**WORK TO BE COMPLETED:**
Needed from the entries below: every line that holds the word "checkbox".

[Saved data entries]
::::::::
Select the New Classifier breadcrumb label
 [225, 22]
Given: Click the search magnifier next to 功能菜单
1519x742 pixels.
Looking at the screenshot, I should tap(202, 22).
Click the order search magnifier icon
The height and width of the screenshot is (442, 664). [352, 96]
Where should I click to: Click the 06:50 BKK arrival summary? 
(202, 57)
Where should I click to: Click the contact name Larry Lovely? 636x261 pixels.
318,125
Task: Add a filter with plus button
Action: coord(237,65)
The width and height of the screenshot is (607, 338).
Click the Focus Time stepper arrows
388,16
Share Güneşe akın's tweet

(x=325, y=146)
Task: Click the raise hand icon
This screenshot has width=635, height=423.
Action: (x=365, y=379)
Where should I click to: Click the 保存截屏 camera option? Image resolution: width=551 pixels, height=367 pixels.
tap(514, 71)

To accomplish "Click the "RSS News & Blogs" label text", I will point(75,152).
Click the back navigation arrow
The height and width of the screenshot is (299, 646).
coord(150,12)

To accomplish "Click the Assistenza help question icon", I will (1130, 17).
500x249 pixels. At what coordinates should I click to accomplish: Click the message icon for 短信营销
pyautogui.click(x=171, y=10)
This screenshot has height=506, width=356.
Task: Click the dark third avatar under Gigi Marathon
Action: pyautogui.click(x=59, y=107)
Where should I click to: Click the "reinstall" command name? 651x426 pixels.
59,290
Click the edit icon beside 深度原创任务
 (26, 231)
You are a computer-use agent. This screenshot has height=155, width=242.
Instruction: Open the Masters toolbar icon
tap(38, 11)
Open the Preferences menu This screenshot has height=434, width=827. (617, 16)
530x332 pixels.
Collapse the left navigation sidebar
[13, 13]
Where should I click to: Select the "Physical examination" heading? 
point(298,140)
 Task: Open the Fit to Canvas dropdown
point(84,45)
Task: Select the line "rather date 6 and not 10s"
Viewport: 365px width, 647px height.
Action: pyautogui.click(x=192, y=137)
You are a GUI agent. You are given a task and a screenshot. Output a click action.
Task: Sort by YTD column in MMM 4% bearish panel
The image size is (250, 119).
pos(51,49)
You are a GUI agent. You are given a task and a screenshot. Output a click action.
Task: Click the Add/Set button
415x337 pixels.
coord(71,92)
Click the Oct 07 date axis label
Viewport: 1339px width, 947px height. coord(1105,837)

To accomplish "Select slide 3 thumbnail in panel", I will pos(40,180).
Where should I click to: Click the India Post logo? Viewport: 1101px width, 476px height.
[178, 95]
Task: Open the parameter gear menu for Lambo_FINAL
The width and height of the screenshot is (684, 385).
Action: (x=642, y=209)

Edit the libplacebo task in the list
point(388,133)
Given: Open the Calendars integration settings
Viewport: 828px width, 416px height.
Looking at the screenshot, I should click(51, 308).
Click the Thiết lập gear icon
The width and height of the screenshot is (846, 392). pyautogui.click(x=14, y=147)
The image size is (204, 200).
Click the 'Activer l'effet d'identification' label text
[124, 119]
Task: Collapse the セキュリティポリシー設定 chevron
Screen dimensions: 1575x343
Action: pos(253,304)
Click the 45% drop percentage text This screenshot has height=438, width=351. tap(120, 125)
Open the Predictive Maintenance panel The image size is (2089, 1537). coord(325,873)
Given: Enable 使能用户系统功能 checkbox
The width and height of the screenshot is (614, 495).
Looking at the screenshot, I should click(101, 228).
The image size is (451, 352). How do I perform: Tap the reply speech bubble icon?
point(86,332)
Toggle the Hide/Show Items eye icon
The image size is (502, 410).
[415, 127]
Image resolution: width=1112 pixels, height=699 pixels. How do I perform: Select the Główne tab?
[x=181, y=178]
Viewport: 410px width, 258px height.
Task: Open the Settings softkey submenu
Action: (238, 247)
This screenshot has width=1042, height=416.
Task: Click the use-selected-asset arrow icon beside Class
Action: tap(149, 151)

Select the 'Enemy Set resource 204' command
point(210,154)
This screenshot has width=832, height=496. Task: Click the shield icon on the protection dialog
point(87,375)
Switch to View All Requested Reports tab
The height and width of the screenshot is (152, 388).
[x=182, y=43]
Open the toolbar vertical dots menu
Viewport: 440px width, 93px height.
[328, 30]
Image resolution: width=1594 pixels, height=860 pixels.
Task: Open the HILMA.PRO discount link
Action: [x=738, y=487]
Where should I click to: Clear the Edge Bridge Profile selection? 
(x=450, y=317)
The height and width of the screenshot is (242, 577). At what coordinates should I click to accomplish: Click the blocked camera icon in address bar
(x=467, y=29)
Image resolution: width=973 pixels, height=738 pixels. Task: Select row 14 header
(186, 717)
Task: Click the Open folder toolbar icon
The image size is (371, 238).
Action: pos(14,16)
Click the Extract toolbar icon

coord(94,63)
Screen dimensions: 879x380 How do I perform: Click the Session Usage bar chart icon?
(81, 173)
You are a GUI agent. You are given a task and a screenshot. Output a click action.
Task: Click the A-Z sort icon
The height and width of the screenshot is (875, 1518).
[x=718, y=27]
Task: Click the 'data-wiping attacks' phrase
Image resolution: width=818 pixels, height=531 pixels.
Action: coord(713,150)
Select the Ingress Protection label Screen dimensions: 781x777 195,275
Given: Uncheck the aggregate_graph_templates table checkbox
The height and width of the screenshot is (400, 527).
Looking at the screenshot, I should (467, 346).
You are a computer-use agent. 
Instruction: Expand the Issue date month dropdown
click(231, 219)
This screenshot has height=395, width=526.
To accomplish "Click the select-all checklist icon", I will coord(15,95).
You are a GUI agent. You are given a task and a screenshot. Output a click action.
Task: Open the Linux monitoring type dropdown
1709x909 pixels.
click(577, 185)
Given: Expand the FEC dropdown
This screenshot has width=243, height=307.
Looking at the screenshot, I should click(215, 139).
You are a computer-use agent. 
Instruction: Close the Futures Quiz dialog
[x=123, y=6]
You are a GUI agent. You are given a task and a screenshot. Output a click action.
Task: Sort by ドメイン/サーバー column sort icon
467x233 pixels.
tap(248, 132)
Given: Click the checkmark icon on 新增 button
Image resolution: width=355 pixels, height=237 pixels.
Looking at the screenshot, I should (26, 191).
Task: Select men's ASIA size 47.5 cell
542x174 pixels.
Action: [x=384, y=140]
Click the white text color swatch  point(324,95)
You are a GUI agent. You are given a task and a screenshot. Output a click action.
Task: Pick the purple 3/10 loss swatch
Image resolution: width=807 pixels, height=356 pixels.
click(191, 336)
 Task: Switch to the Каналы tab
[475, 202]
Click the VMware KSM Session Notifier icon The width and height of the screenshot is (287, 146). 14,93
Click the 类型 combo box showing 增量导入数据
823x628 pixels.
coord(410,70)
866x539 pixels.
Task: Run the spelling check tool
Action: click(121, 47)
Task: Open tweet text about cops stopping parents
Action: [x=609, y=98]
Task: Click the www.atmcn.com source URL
::::::::
**REPLY:**
Given: Enable 使能用户系统功能 checkbox
Given: Uncheck the aggregate_graph_templates table checkbox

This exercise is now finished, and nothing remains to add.